Retype the lines below without changes, starting at the line that contains "10) in the screenshot." and ending at the line that contains "so click(x=629, y=345).".

** begin Material shown **

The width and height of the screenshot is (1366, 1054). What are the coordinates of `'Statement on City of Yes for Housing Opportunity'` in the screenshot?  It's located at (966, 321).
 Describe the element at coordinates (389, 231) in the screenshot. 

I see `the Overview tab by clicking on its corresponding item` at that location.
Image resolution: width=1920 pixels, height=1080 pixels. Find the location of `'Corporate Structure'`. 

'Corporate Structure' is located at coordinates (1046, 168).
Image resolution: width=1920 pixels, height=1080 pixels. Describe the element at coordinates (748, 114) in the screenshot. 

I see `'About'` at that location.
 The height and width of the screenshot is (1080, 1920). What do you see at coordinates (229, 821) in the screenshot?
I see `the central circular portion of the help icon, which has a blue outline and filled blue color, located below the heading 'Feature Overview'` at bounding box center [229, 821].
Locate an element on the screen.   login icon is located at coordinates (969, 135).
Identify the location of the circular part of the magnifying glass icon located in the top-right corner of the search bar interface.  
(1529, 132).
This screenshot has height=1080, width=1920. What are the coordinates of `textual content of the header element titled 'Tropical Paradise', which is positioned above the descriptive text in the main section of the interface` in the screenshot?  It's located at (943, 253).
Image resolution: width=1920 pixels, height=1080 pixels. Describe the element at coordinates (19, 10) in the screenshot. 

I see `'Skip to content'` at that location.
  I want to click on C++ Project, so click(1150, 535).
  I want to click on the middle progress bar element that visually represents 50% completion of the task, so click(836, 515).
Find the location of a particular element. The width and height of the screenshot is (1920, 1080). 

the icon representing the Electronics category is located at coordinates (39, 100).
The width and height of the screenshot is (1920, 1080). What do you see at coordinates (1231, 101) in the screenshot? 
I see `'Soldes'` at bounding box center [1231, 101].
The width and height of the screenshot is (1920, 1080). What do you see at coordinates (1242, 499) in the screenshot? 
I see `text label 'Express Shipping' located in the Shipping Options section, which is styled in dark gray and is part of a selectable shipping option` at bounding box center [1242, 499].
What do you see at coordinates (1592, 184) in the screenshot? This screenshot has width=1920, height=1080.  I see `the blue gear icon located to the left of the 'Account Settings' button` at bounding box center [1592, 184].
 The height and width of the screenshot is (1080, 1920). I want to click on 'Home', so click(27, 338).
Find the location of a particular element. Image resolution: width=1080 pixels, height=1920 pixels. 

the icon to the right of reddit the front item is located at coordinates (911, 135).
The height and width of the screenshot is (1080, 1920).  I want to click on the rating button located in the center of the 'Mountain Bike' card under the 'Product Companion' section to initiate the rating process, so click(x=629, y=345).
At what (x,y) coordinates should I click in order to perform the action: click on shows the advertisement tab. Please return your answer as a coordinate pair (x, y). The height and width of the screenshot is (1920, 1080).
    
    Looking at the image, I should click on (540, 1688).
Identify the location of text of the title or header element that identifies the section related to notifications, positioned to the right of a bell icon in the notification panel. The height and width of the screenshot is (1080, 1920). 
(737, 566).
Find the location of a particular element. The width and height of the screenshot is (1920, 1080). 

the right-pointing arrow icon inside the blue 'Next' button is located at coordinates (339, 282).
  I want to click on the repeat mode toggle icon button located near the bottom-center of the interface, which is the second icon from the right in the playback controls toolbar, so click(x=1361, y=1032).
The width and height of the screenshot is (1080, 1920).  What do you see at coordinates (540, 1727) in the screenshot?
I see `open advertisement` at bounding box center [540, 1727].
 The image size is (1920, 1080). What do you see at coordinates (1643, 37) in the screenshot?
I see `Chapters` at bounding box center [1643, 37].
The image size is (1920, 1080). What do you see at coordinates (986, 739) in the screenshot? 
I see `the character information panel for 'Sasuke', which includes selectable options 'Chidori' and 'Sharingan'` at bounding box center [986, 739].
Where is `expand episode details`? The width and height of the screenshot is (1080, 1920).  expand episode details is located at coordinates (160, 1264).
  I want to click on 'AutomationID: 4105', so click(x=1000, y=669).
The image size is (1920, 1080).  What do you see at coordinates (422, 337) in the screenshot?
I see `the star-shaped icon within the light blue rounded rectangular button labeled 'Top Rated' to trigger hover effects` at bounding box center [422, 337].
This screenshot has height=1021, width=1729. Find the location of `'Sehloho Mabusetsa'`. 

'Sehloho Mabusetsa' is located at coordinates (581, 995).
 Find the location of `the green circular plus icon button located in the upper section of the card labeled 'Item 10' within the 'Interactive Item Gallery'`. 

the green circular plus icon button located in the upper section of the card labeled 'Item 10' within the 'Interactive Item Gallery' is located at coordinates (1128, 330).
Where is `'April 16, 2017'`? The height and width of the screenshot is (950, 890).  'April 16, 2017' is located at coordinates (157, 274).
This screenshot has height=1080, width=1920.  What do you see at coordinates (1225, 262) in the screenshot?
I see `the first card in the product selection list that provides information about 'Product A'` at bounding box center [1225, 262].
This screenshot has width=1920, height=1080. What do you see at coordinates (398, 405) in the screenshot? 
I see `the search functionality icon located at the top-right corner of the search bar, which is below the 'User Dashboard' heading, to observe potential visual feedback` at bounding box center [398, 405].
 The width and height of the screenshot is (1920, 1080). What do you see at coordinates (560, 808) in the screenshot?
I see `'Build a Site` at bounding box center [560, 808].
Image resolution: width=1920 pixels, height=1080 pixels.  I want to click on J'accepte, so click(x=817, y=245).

** end Material shown **

Answer in full:
Image resolution: width=1920 pixels, height=1080 pixels. Describe the element at coordinates (19, 10) in the screenshot. 

I see `'Skip to content'` at that location.
  I want to click on C++ Project, so click(1150, 535).
  I want to click on the middle progress bar element that visually represents 50% completion of the task, so click(836, 515).
Find the location of a particular element. The width and height of the screenshot is (1920, 1080). 

the icon representing the Electronics category is located at coordinates (39, 100).
The width and height of the screenshot is (1920, 1080). What do you see at coordinates (1231, 101) in the screenshot? 
I see `'Soldes'` at bounding box center [1231, 101].
The width and height of the screenshot is (1920, 1080). What do you see at coordinates (1242, 499) in the screenshot? 
I see `text label 'Express Shipping' located in the Shipping Options section, which is styled in dark gray and is part of a selectable shipping option` at bounding box center [1242, 499].
What do you see at coordinates (1592, 184) in the screenshot? This screenshot has width=1920, height=1080.  I see `the blue gear icon located to the left of the 'Account Settings' button` at bounding box center [1592, 184].
 The height and width of the screenshot is (1080, 1920). I want to click on 'Home', so click(27, 338).
Find the location of a particular element. Image resolution: width=1080 pixels, height=1920 pixels. 

the icon to the right of reddit the front item is located at coordinates (911, 135).
The height and width of the screenshot is (1080, 1920).  I want to click on the rating button located in the center of the 'Mountain Bike' card under the 'Product Companion' section to initiate the rating process, so click(x=629, y=345).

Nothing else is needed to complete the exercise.